-- START OF Source text --

I that have beene a lover, and could shew it,
Though not in these, in rithmes not wholly dumbe,
Since I exscribe your Sonnets, am become
A better lover, and much better Poeët.
(U28, “A Sonnet, To the noble Lady, the Lady Mary Worth” [sic])

Just how the lady's sonnets have effected the alleged improvements (by inoculation perhaps?) is a process left tactfully unspecified. If Jonson's literary assessments (is it a good thing to “over-come/Both braines and hearts” with one's verses?) preserve a sly elusiveness, and if his feminine end-rhymes (“shew it,” “poet,” “owe it,” “know it”) smack somewhat of parody, Lady Wroth may take some solace in the fact that her person and her name have fared far better in Jonson's encomia (see E103, E105, and the dedication to The Alchemist) than have her poems.

-- END OF Source text --
-- START OF Dataset content --

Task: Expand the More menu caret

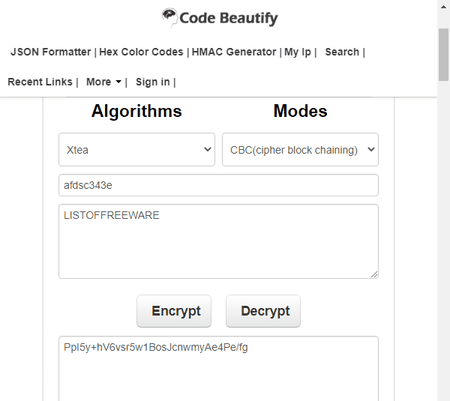Action: pos(118,82)
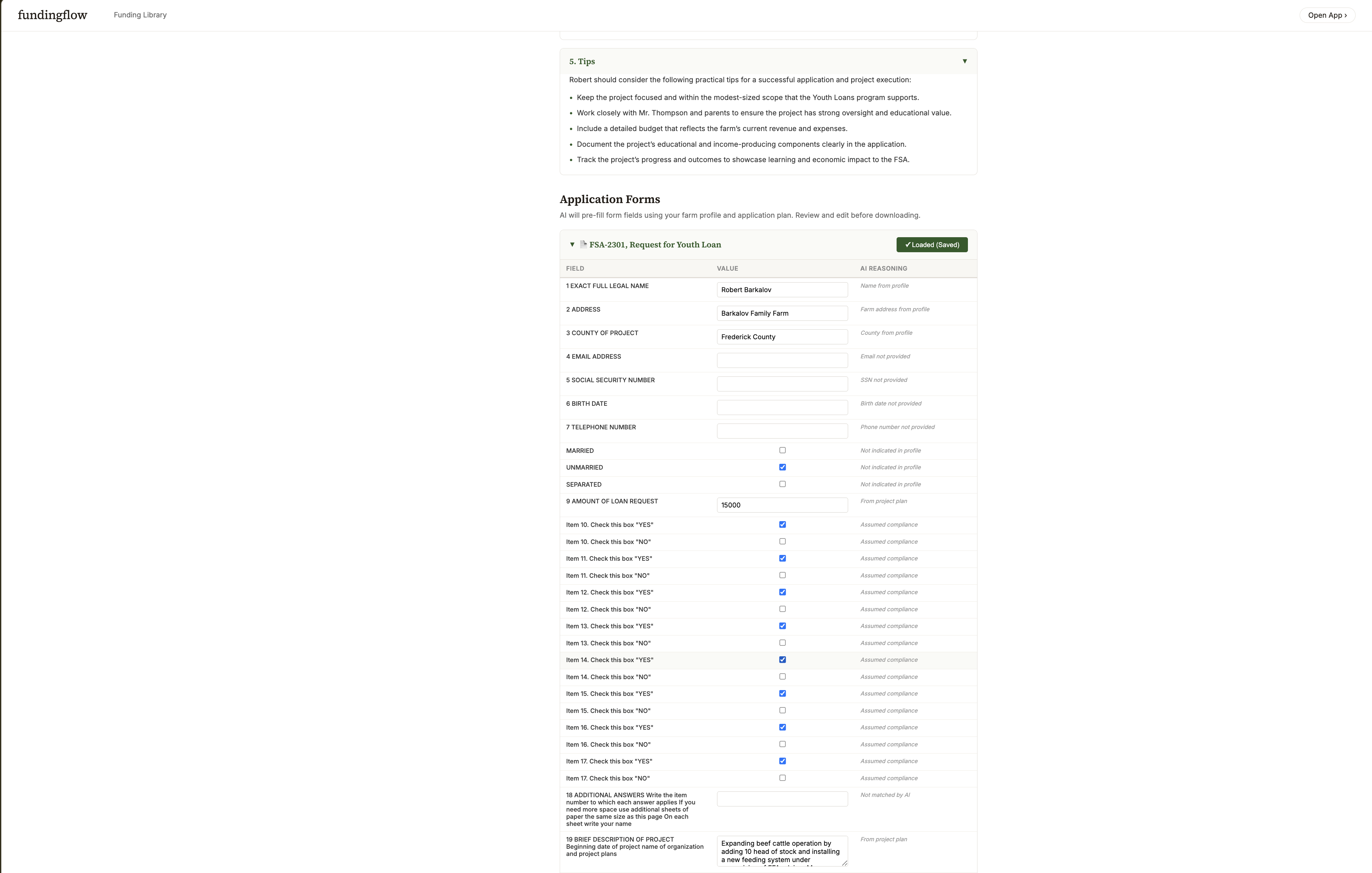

-- END OF Dataset content --

Directives
• a. In the source text, what does the speaker of the quoted sonnet claim to have become since exscribing the lady's sonnets?
• b. Summarize the source text in two sentences.
• c. Which feminine end-rhymes of Jonson's does the source text list?

Task solutions
• a. A better lover and a much better poet.

• b. The source text quotes lines from Jonson's sonnet to Lady Mary Wroth, in which the speaker claims to have become a better lover and a much better poet by exscribing her sonnets. The commentary observes that Jonson leaves unspecified how her sonnets brought this about, that his literary assessments stay slyly elusive and his feminine end-rhymes smack of parody, and that her person and name fare far better in his encomia than her poems do.

• c. "shew it," "poet," "owe it," "know it"